National Oceanic and Atmospheric Administration (NOAA) Physical Sciences Laboratory (PSL), University of Colorado Boulder, Cooperative Institute for Research in Environmental Sciences (CIRES), Western Water Assessment (WWA, a NOAA RISA team), U.S. Geological Survey, North Central Climate Adaptation Science Center
The Landscape Evaporative Response Index (LERI) is an experimental drought-monitoring and early warning guidance tool that measures the anomaly in the actual evapotranspiration (ETa) from the land surface. This webpage provides LERI plots based on accumulated 8-day, monthly, seasonal, growing season, and annual ETa for the contiguous United States and northern Mexico at a 1-km spatial resolution.

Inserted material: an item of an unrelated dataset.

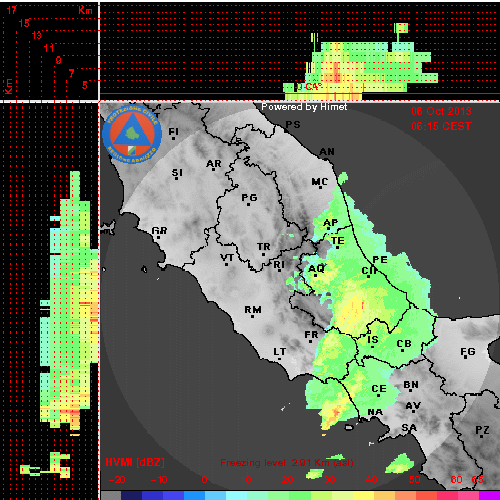The width and height of the screenshot is (500, 500).
Task: Click the 06 Oct 2013 date label
Action: [441, 111]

LERI data are available from January 2000 to the present — a period that corresponds to the availability of MODIS satellite data on which it depends.
ETa is the sum of transpiration from vegetation and evaporation from soil (and water bodies), and is accumulated over a given time period for a given location. The ETa data on which LERI is based are produced by the U. S. Geological Survey using the operational Simplified Surface Energy Balance (SSEBop) model (Senay et al., 2013). SSEBop combines evapotranspiration fraction (i.e., the ability of the land surface to meet the atmospheric demand for water vapor, expressed as a proportion of that demand) generated from remotely sensed MODIS thermal imagery, acquired every 8 days, with climatological atmospheric evaporative demand as represented by reference evapotranspiration derived using the Penman-Montieth formulation and driven by from University of Idaho's Gridded Surface Meteorological Data for that period.
LERI uses a rank-based, non-parametric (Tukey) method to estimate percentiles of the SSEBop ETa data compared to the available period of record (January 2000 to present). LERI percentiles are binned into four drought categories (LD0 - LD3) analogous to the US Drought Monitor (USDM) categories (i.e., D0 - D3) and using the same percentile breaks that USDM considers for soil moisture. LERI does not have an LD4 category (i.e., the 2nd -percentile break) because of the short period of the record.